How the politics of the Left lost its way

How the politics of the Left lost its way, by Geoffrey Hodgson.

The Russian Revolution’s impact was wide-ranging. One important – and overlooked – effect was how it changed the idea of the term “Left” in political terminology. Following the Bolshevik takeover, the term Left became more strongly associated with collectivism and public ownership. …

Another effect of 1917 was to undermine further the democratic credentials of the Left. … After Soviet Russia and Mao’s China, part of the Left was linked to totalitarian regimes with human rights abuses, execution without trial, little freedom of expression and arbitrary confiscation of property.

Origins of the terms Right and Left:

The political terms Left and Right originated in the French Revolution. In 1789, in the National Constituent Assembly, deputies most critical of the monarchy began to gather on the seats to the left of the president’s chair. Conservative supporters of the aristocracy and the monarchy congregated on the right side.

Those on the right wished to maintain the authority of the crown by means of a royal veto, to preserve some rights of the aristocracy, to have an unelected upper house, and to maintain major property and tax qualifications for voting.

Those on the left wished to limit the powers of the monarchy and to create a democratic republic. They demanded an end to aristocratic privileges and limitations to the powers of the church and the state.

Opening of the Estates General at Versailles on 5th May 1789

Hence Left originally meant liberty, human rights, and equality under the law. It meant opposition to monarchy, aristocracy, theocracy, state monopolies, and other institutionalised privileges. The original Left opposed justifications of authority derived from religion or from noble birth. It supported democracy and private enterprise. …

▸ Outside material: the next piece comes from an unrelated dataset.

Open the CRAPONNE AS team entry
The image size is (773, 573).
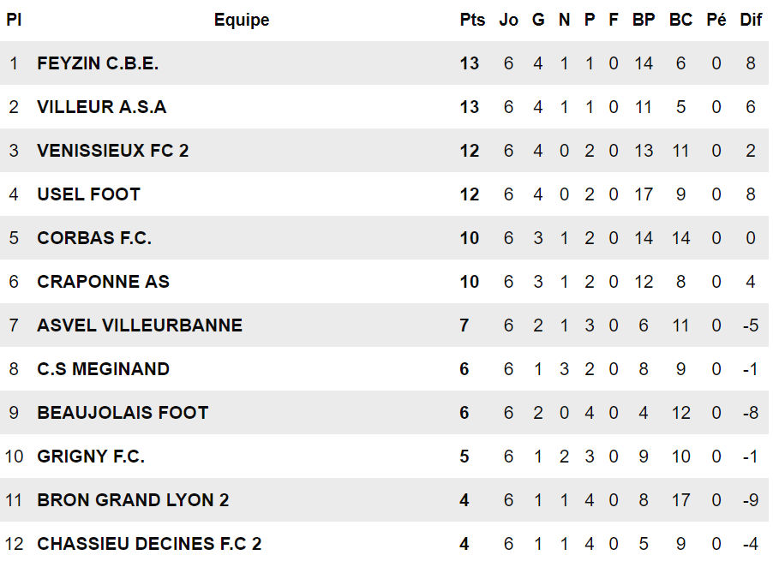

Communism and identity politics have caused some 180-degree turns on the left:

A slide towards totalitarianism is inevitable within Marxism. This is because the Marxist concept of class struggle and its proposal for a proletarian government undermines the notion of universal human rights, developed in the Enlightenment and proclaimed in the French Revolution.

With the rise of identity politics in the last three decades to form the new left, the left now favors birthrights. Just like with the old aristocracy, only certain identity groups are allowed to have valid opinions on certain matters, and different rules and laws apply to different groups. Identity privileges are the new aristocratic privileges.

The new left also wants ever bigger government, where as two centuries ago they wanted limitations to the powers of the church and the state. State monopolies are now championed by the left, the most recent in Australia being the NBN.

Equality under the law is no longer favored by the left either, with the modern practice of one law for leftist elitists and quite different laws for everyone else. More important is their underhanded push for  different laws for different identity groups, usually disguised in some dubious principle — such as aboriginal recognition in the Constitution and representation in Parliament.

The left has also thrown out the Enlightenment in recent years, perverting “science” into its opposite when it suits their political aims.

Science was a method for gaining knowledge that started in the Enlightenment, in which experiment and observation are the highest authorities. Since the Enlightenment, science has reigned supreme over politics on questions about the physical world. The crucial idea is that empirical evidence beats anyone’s say-so. The motto of the world’s oldest science body — the Royal Society, founded in 1660 — is “nullius in verba”, meaning “take nobody’s word for it.”

Science is different from other ways of acquiring knowledge in that there are no “gods” of science, no fashionistas, and no infallible experts. Everyone alike must defer to empirical evidence. In science, truth only comes from empirical observations; all the rest is just opinion.

In climate change however, the experts and their models are given higher authority than the empirical evidence. The two do not agree, so the evidence is changed or ignored. The principles of science say the models should be discarded, not the evidence. But what the journalists, bureaucrats, and politicians have done is profoundly unenlightened. They should have gone to the data. Instead they went to a bunch of “experts” from an intellectual mono-culture who have a theory. The money and status of the experts depends on the answer to the very question being asked: is the global warming due to in-creasing carbon dioxide? “Yes, and thank you for paying me.”

The left says “because science” but is profoundly unscientific in a number of other areas — mostly in the “social sciences,” on issues such as the existence and effects of IQ, or almost anything to do with sex differences.